Note - The example I gave is a tiny bit harder, but not as hard as that for the integral of sec³(x)

katherine123 · « **Reply #115 on:** April 03, 2016, 07:52:47 am »

why isnt this B

RuiAce · « **Reply #116 on:** April 03, 2016, 09:30:10 am »

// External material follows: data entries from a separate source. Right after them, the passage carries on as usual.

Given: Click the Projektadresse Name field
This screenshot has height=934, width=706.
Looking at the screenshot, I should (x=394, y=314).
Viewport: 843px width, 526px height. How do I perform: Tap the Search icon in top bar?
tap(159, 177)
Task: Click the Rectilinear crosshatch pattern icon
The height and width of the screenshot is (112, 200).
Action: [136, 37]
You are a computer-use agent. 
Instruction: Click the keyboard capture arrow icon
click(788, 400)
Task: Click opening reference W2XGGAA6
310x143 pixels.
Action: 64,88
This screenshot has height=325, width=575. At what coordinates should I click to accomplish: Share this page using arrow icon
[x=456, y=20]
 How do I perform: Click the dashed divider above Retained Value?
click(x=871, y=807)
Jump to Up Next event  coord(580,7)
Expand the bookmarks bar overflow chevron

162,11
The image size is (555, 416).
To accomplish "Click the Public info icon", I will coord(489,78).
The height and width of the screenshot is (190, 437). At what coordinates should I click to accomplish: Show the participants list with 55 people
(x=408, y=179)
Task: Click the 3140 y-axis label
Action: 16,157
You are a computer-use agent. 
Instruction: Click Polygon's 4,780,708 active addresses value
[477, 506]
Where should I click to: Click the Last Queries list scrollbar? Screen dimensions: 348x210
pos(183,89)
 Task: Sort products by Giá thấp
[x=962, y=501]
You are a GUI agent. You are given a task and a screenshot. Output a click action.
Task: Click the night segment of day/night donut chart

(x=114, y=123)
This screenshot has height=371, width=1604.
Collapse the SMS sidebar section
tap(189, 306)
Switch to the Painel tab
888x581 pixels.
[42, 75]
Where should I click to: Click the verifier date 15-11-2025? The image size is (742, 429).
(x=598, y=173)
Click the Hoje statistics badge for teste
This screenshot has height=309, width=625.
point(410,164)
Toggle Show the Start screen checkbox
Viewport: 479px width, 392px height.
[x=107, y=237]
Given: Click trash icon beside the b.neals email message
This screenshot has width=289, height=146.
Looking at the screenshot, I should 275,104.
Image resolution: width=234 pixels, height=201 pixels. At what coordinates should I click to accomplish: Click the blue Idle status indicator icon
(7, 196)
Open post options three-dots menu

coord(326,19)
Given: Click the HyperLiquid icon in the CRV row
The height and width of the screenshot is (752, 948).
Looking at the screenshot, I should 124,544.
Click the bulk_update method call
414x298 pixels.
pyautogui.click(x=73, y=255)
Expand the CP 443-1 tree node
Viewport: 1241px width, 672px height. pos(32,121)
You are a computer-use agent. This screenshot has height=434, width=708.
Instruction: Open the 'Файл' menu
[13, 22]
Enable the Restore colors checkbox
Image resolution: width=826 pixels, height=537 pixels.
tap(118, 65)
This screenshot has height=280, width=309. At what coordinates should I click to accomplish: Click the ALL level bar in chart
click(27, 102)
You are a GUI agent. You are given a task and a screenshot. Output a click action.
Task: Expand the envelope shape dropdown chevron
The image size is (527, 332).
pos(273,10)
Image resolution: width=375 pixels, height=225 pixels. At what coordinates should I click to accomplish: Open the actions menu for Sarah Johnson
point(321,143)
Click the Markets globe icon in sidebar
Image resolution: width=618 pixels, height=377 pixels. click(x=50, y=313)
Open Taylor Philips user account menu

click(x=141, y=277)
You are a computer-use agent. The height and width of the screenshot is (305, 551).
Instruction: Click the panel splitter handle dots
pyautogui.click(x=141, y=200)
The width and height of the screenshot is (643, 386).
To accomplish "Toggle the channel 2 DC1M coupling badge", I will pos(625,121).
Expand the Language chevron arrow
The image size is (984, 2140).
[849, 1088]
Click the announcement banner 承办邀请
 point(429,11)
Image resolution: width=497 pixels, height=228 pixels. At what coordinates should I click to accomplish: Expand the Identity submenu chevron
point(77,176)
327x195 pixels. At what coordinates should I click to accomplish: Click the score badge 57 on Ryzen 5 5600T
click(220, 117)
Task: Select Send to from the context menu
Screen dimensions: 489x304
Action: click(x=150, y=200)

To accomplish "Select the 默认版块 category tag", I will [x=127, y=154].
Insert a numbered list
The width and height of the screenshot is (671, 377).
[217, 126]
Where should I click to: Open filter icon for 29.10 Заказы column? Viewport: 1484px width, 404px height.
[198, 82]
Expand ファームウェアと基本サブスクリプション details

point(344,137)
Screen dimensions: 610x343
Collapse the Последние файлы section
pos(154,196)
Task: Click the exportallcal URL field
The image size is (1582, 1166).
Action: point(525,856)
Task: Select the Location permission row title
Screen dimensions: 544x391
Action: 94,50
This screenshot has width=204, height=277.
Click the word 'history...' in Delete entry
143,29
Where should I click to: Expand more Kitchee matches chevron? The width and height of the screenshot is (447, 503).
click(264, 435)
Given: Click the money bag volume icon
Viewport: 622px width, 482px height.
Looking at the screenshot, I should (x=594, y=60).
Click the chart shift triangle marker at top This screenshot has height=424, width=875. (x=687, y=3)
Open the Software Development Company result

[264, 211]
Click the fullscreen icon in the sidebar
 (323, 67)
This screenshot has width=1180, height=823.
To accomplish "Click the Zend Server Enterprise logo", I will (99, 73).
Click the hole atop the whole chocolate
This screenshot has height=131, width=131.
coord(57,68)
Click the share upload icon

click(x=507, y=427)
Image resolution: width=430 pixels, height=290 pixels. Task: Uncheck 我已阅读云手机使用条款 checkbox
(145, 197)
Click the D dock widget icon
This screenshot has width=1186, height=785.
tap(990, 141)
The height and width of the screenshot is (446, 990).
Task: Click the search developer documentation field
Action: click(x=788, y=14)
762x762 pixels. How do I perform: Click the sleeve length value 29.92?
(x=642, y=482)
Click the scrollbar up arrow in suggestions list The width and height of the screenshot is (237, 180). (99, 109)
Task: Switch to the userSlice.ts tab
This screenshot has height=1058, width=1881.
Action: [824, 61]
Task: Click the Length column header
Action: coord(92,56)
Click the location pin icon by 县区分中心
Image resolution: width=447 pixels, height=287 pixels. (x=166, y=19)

Quote from: katherine123 on April 03, 2016, 07:52:47 am

why isnt this B

$\text{As this is a multiple choice, rather than formally deriving the equations for either the washers or shells method}\\\text{I will proceed to quote the formulae required}$
$\text{I immediately notice that we are integrating from 0 to 4, with respect to }y\\\text{This implies that I will be using the washers method. Therefore, rearrange the given equation:}\\x=\frac{{y}^{2}}{8}$
$\text{Then I realise that because of where we are rotating it, we don't need washers. We only need the discs method here.}$
Note - You may have accidentally thought we were rotating about the y-axis, not the line x=2
This could potentially explain, for you, why the answer is not B
$\text{The formula for the discs method is simply}\\\pi \int_{a}^{b}{{r}^{2}\,dy}\\\text{where }r\text{ is the radius of the disc.}$
$\text{Draw a rectangle from the line }x=2\text{ (yes you should always use the diagram to aid you) to determine the radius.}\\\text{It would appear that }\\r=2-x=2-\frac{{y}^{2}}{8}$
$\begin{align*}\therefore V&=\pi \int_{-4}^{4}{{\left(2-\frac{{y}^{2}}{8}\right)}^{2}\,dy}\\&=2\pi \int_{0}^{4}{{\left(2-\frac{{y}^{2}}{8}\right)}^{2}\,dy}\end{align*}\\\text{using properties of even functions, but I can see you already knew that.}$

amandali · « **Reply #117 on:** April 03, 2016, 02:41:09 pm »

how do you do this ques?
i know that the angle will be 90

RuiAce · « **Reply #118 on:** April 03, 2016, 03:21:13 pm »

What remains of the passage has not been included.